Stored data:
------------

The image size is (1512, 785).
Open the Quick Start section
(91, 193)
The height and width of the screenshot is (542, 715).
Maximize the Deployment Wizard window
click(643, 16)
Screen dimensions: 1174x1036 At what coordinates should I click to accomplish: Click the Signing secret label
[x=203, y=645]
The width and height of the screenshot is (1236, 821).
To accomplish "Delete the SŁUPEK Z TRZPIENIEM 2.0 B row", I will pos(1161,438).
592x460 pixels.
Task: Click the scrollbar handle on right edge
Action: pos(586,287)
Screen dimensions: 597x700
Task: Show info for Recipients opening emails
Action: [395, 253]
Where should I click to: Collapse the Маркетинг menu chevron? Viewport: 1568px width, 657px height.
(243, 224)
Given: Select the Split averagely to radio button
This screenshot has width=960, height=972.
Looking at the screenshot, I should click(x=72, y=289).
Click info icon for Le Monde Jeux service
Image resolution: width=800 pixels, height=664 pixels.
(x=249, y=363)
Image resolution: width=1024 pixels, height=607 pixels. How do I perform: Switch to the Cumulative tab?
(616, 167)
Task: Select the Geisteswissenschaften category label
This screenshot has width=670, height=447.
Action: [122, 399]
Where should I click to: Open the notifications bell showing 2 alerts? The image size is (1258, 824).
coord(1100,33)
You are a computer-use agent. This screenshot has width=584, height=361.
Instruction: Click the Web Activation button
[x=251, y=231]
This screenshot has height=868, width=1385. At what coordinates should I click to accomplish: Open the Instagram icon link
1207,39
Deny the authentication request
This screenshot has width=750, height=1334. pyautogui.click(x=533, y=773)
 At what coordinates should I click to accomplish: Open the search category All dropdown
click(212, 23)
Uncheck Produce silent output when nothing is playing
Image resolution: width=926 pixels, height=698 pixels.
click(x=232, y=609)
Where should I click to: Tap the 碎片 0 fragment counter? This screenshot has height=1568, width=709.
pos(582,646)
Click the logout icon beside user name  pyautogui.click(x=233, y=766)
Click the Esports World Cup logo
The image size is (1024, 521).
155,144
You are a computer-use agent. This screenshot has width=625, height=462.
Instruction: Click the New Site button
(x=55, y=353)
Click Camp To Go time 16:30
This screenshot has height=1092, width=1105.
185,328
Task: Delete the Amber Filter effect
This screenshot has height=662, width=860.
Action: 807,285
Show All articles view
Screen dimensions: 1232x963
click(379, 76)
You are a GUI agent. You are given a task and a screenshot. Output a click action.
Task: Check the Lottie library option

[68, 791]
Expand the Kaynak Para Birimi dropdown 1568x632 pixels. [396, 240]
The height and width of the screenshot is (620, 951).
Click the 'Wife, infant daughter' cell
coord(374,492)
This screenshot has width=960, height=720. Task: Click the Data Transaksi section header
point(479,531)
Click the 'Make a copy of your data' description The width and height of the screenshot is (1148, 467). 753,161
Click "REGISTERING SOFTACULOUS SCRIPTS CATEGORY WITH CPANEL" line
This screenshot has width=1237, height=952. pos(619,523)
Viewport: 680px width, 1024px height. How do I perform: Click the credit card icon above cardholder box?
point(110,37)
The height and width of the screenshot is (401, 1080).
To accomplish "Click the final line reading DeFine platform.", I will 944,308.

------------

Every record must be given again exactly as it was written.

The image size is (1512, 785).
Open the Quick Start section
(91, 193)
The height and width of the screenshot is (542, 715).
Maximize the Deployment Wizard window
click(643, 16)
Screen dimensions: 1174x1036 At what coordinates should I click to accomplish: Click the Signing secret label
[x=203, y=645]
The width and height of the screenshot is (1236, 821).
To accomplish "Delete the SŁUPEK Z TRZPIENIEM 2.0 B row", I will pos(1161,438).
592x460 pixels.
Task: Click the scrollbar handle on right edge
Action: pos(586,287)
Screen dimensions: 597x700
Task: Show info for Recipients opening emails
Action: [395, 253]
Where should I click to: Collapse the Маркетинг menu chevron? Viewport: 1568px width, 657px height.
(243, 224)
Given: Select the Split averagely to radio button
This screenshot has width=960, height=972.
Looking at the screenshot, I should click(x=72, y=289).
Click info icon for Le Monde Jeux service
Image resolution: width=800 pixels, height=664 pixels.
(x=249, y=363)
Image resolution: width=1024 pixels, height=607 pixels. How do I perform: Switch to the Cumulative tab?
(616, 167)
Task: Select the Geisteswissenschaften category label
This screenshot has width=670, height=447.
Action: [122, 399]
Where should I click to: Open the notifications bell showing 2 alerts? The image size is (1258, 824).
coord(1100,33)
You are a computer-use agent. This screenshot has width=584, height=361.
Instruction: Click the Web Activation button
[x=251, y=231]
This screenshot has height=868, width=1385. At what coordinates should I click to accomplish: Open the Instagram icon link
1207,39
Deny the authentication request
This screenshot has width=750, height=1334. pyautogui.click(x=533, y=773)
 At what coordinates should I click to accomplish: Open the search category All dropdown
click(212, 23)
Uncheck Produce silent output when nothing is playing
Image resolution: width=926 pixels, height=698 pixels.
click(x=232, y=609)
Where should I click to: Tap the 碎片 0 fragment counter? This screenshot has height=1568, width=709.
pos(582,646)
Click the logout icon beside user name  pyautogui.click(x=233, y=766)
Click the Esports World Cup logo
The image size is (1024, 521).
155,144
You are a computer-use agent. This screenshot has width=625, height=462.
Instruction: Click the New Site button
(x=55, y=353)
Click Camp To Go time 16:30
This screenshot has height=1092, width=1105.
185,328
Task: Delete the Amber Filter effect
This screenshot has height=662, width=860.
Action: 807,285
Show All articles view
Screen dimensions: 1232x963
click(379, 76)
You are a GUI agent. You are given a task and a screenshot. Output a click action.
Task: Check the Lottie library option

[68, 791]
Expand the Kaynak Para Birimi dropdown 1568x632 pixels. [396, 240]
The height and width of the screenshot is (620, 951).
Click the 'Wife, infant daughter' cell
coord(374,492)
This screenshot has width=960, height=720. Task: Click the Data Transaksi section header
point(479,531)
Click the 'Make a copy of your data' description The width and height of the screenshot is (1148, 467). 753,161
Click "REGISTERING SOFTACULOUS SCRIPTS CATEGORY WITH CPANEL" line
This screenshot has width=1237, height=952. pos(619,523)
Viewport: 680px width, 1024px height. How do I perform: Click the credit card icon above cardholder box?
point(110,37)
The height and width of the screenshot is (401, 1080).
To accomplish "Click the final line reading DeFine platform.", I will 944,308.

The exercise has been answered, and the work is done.